[Text section]:

+ + + + +

Most of the early press on 2.16 focused on the standard's greater system reliability, higher performance, higher scalability and improved density. As promised, this backplane is providing a leap ahead from current PCI-based architectures.

However, backplane enhancements are only the start of the benefits delivered by PICMG 2.16. This new architecture also offers systems developers simplified integration for a quicker time-to-market, higher availability, enhanced security capabilities, and extensibility. Here's how.

Packet Switching Backplanes 101

Let's review the basics of Ethernet communication. In a star network, several nodes distribute data by communicating exclusively with a switch that distributes data to other nodes in the network. These N communication paths drastically simplify and improve upon N2 direct node-to-node communication paths. In the simplest star topology (Figure 1), each node connects directly to the central switch fabric.

Click here for Figure 1

Figure 1: In a simple star topology, each board in a communication equipment design connects directly to a central switch fabric.

In an Ethernet network, data is distributed in packets and is accompanied by a packet header. The header includes two addresses: a destination address corresponding to where the data is going and a source address corresponding to where the data came from.

The switch inspects the destination address (say DDD) and determines that this packet needs to be forwarded to the node with destination address DDD. It knows which of its ports is connected to node DDD, because earlier it received a message from that node on a port (say PPP) and learned that address DDD is connected to port PPP. This is powerful, because as nodes are disconnected from one point and reconnected someplace else, the network can accommodate the change without user intervention. Integration of components is therefore simpler and faster than traditional bussed addressing.

We now need to determine what happens when there is a problem. In a simple topology, a communication path lacks a backup for redundancy. In the 2.16 dual-star architecture, each node has two ports, and they are connected to two independent switches (Figure 2).

Click here for Figure 2

Figure 2: Under the 2.16 dual-star architecture, each node is equipped with two ports in order to link to two independent switch fabrics to provide redundant communication paths.

This dual-star topology can tolerate problems in many different locations, so that communications are available at a very high percentage of a given period. All connections between nodes and switches in a 2.16 architecture occur on a chassis backplane. A 21-slot chassis consists of two fabric slots and 19 node slots. For more details on the backplane, visit www.pt.com/cpsb.

+ + + + +

[Problem statement]: Continue the PICMG 2.16 backplane article, starting after its final sentence.

[Dataset content]:
+ + + + +

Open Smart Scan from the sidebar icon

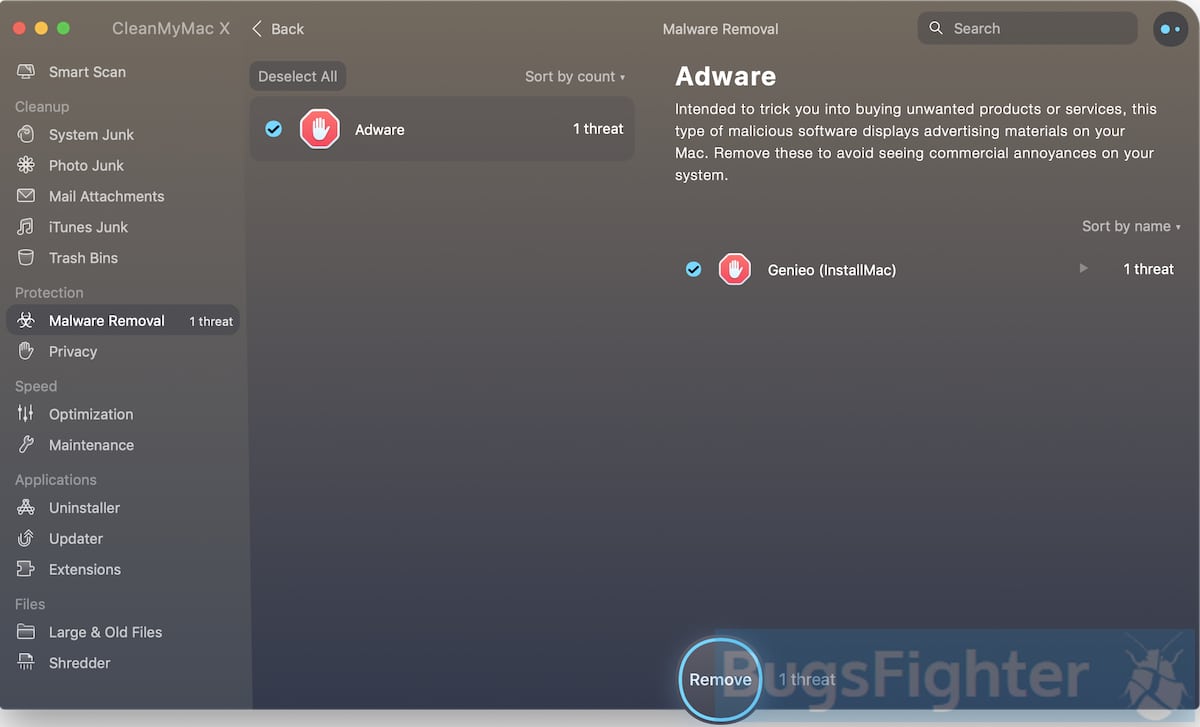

+ + + + +

[Task response]:
Simplifying Integration

The integration of sub-components in legacy chassis architectures is an important factor in system development. In chassis built around shared busses, it is also a time consuming one. Every board requires a unique driver to be written for each operating system supported.

PICMG 2.16, however, offers a simplified integration time by being OS-agnostic and allowing integration to occur at a higher level in the OSI stack (Figure 3). The architecture provides a platform well suited to the integration of components for the most demanding systems in a significantly shorter time because the integration of sub-components now occurs at the network/transport layers. Individual cards in a chassis can have their own OS and memory, and they can communicate with the other cards via TCP, UDP, SCTP or any other transport protocol.

Click here for Figure 3

Figure 3: By turning to PICMG 2.16, designers integrate at higher levels in the OSI layer.

Let's contrast a simplified integration process for bus-based and switch-based systems.

In a bus-based system, each board is allocated a portion of the address space. Data moving in and out of a board's address space is located in predefined locations within the allocated portion of the address space. A board's design is customized to the value added features it incorporates and subsequently the address space is customized as well. In order for boards to communicate, they must understand each other's "customs." At the board level, a software driver provides a level of abstraction between the conceptual features being controlled and the detailed bit manipulation required to implement those features.

At the system level, system integration is complicated by the fact that all boards share a common communication path, so only one speaker and one listener can communicate at a time. The system integrator's task is to ensure each board communicates with the proper "customs" and for an appropriate amount of time, so that all speakers and listeners have an adequate time to perform their tasks. Depending on the complexity of the system, this can take months or years. Systems that are too large for a single chassis will require considerably more time to integrate.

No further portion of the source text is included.